Вернуться к С.В. Шаталова. Мифология смеха в прозе М.А. Булгакова 1920-х годов

§ 1. Смеховая мифологема как структурирующая единица карнавализованного мира

Карнавальный мир не знает разделения на исполнителей и зрителей. Карнавал не созерцают, в нём живут. В этом смысле Булгаков не просто использует театрально-карнавальные формы прозаического повествования, он передаёт реальную жизнь своей эпохи, в которой, как мы знаем, карнавал отнюдь не разыгрывали. В условиях карнавала реально существовали. Сама жизнь играла, а игра на время становилась жизнью (хотя игра эта слишком затянулась). И дети, и взрослые в 20-е годы продолжают вести обычную для них — ритуализированную жизнь. Писателя занимает «психологический механизм общей жизни — механизм житейского ритуала, механизм молчаливо принятой игры»1. Можно сказать, что человек в 20-х годах тоже жил как бы двумя жизнями: официальной, хмурой, подчинённой иерархии, полной страха, догматизма и пиетета, и неофициальной, «кухонной». Между этими двумя жизнями обычного человека был резкий разрыв, но они практически ежедневно соприкасались. Балаганная комика Булгакова — это попытка свести вместе две жизни одного человека, прорвать каноны идеологического догматизма, используя богатство форм и символов народного площадного смеха. Мифологическое мироощущение, особое ритуализированное значение смехового начала в национальной жизни укрепляло художественные позиции писателя.

Карнавальная игра в художественном мире писателя заключалась в столкновении ничтожного и серьёзного, страшного; карнавально обыгрываются представления о бесконечности и вечности (бесконечные тяжбы, нелепости и т. д.). Мы убедились — народно-праздничная жизнь организует большинство произведений М. Булгакова 1920-х годов. Карнавальная атмосфера определяет сюжет, образы и тон этих произведений. Эта атмосфера выводит жизнь из её обычной колеи и делает невозможное возможным. И в самих заглавиях произведений, и в сюжетных линиях существенную роль играет чертовщина, глубоко родственная по характеру, тону и функциям весёлым карнавальным видениям, преисподней и дьяблериям. Значимую роль в прозе писателя играют переодевания и всякого рода мистификации, а также побои и развенчания. Смех Булгакова в этих произведениях (как мы выяснили во второй главе) амбивалентен и стихийно-материалистичен. Эта народная основа булгаковского смеха, несмотря на его существенную последующую эволюцию, сохранится в нём навсегда.

Смеховая культура карнавала всегда оперировала карнавальным языком и символами. Символика смеха берёт своё начало в глубокой древности. Рассмотрение истоков этой символики нельзя ограничивать смеховой культурой средневековья и Ренессанса, необходимо обратиться к мифологии, в рамках которой одни символы смеха предполагают другие, полюса требуют связок и «вся эта «техника» действует безотказно на всём пространстве мифологии смеха»2, давая себя знать в интересующей нас теме.

ПИСЬМЕННОЕ ЗАДАНИЕ 1 =
Ответьте по тексту о смехе в прозе Булгакова:
(а) Какими двумя жизнями жил человек в 20-х годах?
(б) Что определяет карнавальная атмосфера в произведениях Булгакова 1920-х годов?
(в) Каков смех Булгакова в этих произведениях?
ПИСЬМЕННОЕ ЗАДАНИЕ 2 =
Верните из текста о смехе в прозе Булгакова точную копию фрагмента, который начинается словами «Смеховая культура карнавала» и продолжается вплоть до слов «интересующей нас теме.».

ПРЕДОСТАВЛЕННЫЕ ДАННЫЕ =
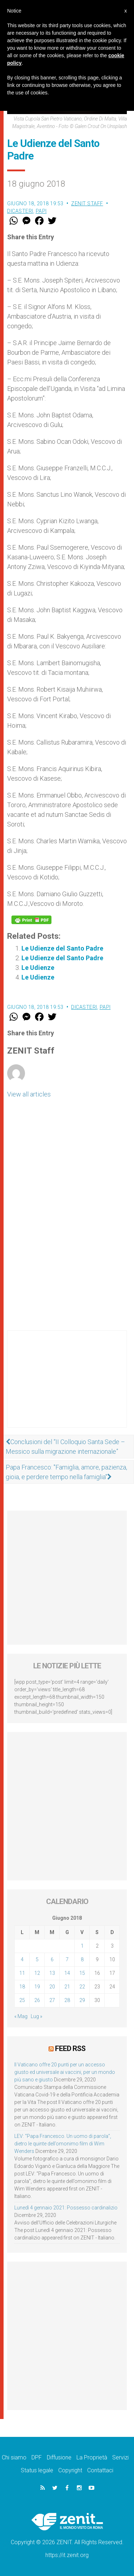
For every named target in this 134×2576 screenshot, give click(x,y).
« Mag (21, 2016)
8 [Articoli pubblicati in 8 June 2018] (82, 1959)
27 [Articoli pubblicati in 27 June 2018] (52, 2000)
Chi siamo (14, 2457)
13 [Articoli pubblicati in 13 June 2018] (52, 1973)
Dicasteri (20, 211)
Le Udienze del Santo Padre (62, 948)
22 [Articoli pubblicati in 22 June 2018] (82, 1986)
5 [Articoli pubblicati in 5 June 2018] (37, 1959)
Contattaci (100, 2470)
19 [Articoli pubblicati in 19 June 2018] (37, 1986)
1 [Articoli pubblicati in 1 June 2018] (82, 1946)
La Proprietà (91, 2457)
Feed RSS (70, 2048)
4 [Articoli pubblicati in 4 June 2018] (22, 1959)
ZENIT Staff (87, 203)
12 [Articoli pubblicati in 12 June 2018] (37, 1973)
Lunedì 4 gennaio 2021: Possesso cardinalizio (66, 2208)
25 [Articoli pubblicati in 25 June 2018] (22, 2000)
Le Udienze (37, 967)
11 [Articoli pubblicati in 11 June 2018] (22, 1973)
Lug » (36, 2016)
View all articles (29, 1094)
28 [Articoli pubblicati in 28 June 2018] (67, 2000)
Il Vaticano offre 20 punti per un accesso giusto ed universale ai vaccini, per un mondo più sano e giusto (64, 2072)
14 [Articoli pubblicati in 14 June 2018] (67, 1973)
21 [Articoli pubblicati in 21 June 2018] (67, 1986)
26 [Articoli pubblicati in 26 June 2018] (37, 2000)
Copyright (70, 2470)
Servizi (120, 2457)
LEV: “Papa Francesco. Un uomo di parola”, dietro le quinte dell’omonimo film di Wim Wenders (62, 2143)
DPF (36, 2457)
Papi (41, 211)
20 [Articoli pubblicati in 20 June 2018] (52, 1986)
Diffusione (59, 2457)
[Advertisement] (67, 1386)
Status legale (37, 2470)
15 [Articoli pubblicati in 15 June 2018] (82, 1973)
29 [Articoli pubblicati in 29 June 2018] (82, 2000)
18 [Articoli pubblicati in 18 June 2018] (22, 1986)
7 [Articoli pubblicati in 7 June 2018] (67, 1959)
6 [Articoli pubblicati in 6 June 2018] (52, 1959)
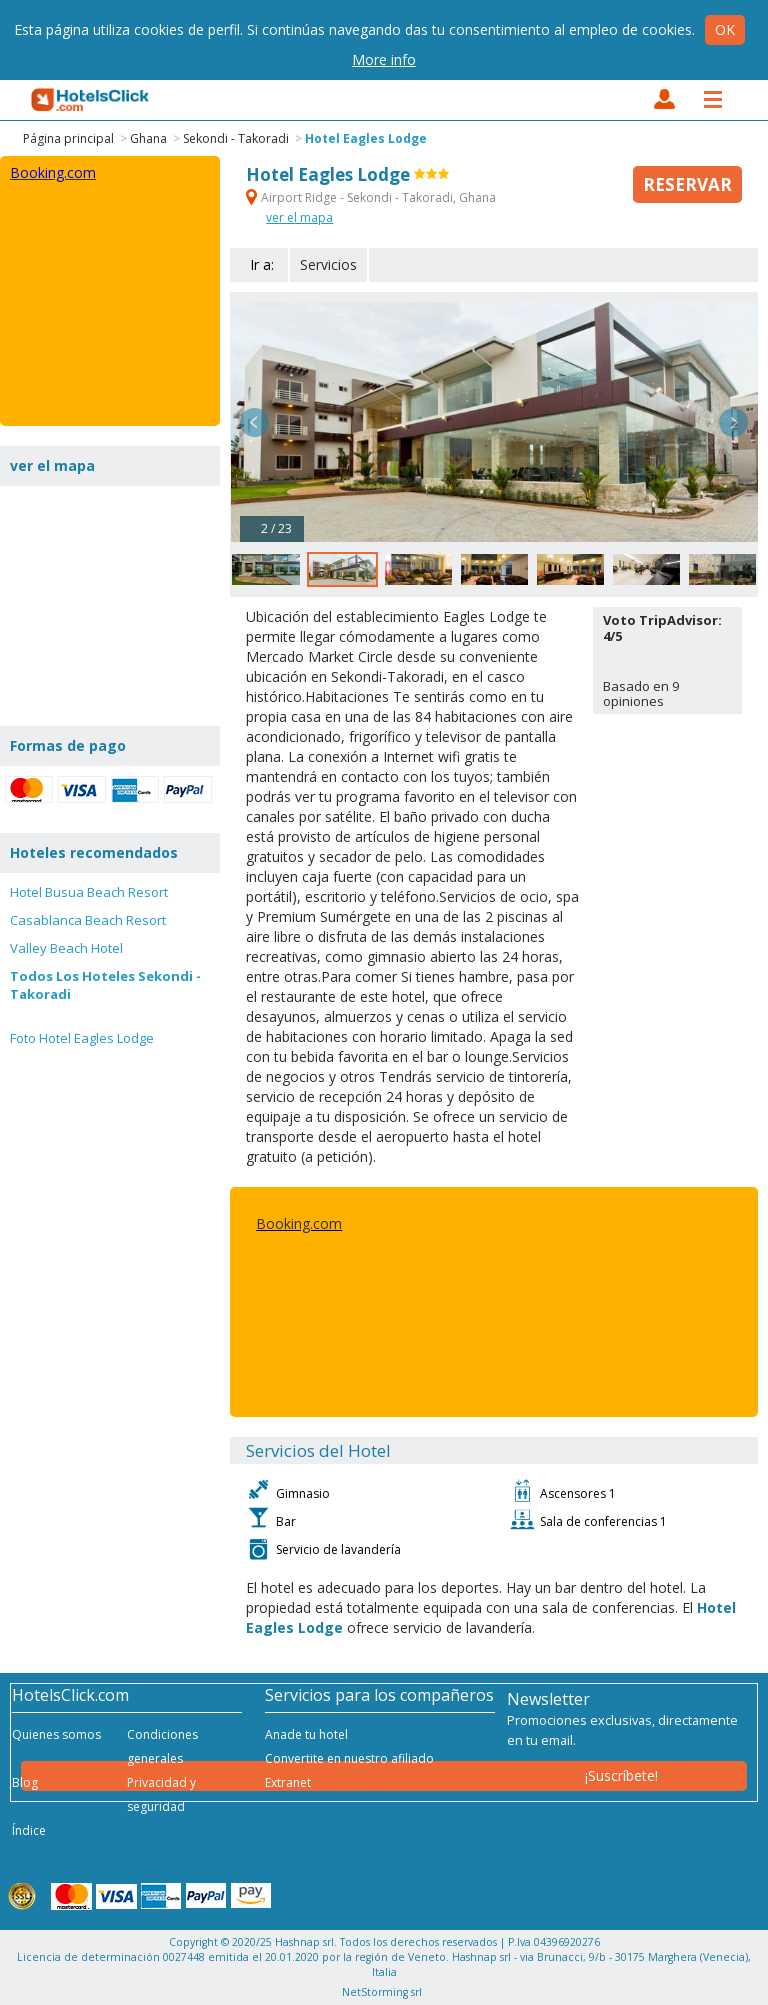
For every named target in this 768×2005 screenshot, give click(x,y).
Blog (25, 1782)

ПИСЬМЕННЫЙ ОТВЕТ 1 =
(а) Официальной (хмурой, подчинённой иерархии, полной страха, догматизма и пиетета) и неофициальной, «кухонной».
(б) Сюжет, образы и тон этих произведений.
(в) Амбивалентен и стихийно-материалистичен.

ПИСЬМЕННЫЙ ОТВЕТ 2 =
Смеховая культура карнавала всегда оперировала карнавальным языком и символами. Символика смеха берёт своё начало в глубокой древности. Рассмотрение истоков этой символики нельзя ограничивать смеховой культурой средневековья и Ренессанса, необходимо обратиться к мифологии, в рамках которой одни символы смеха предполагают другие, полюса требуют связок и «вся эта «техника» действует безотказно на всём пространстве мифологии смеха»2, давая себя знать в интересующей нас теме.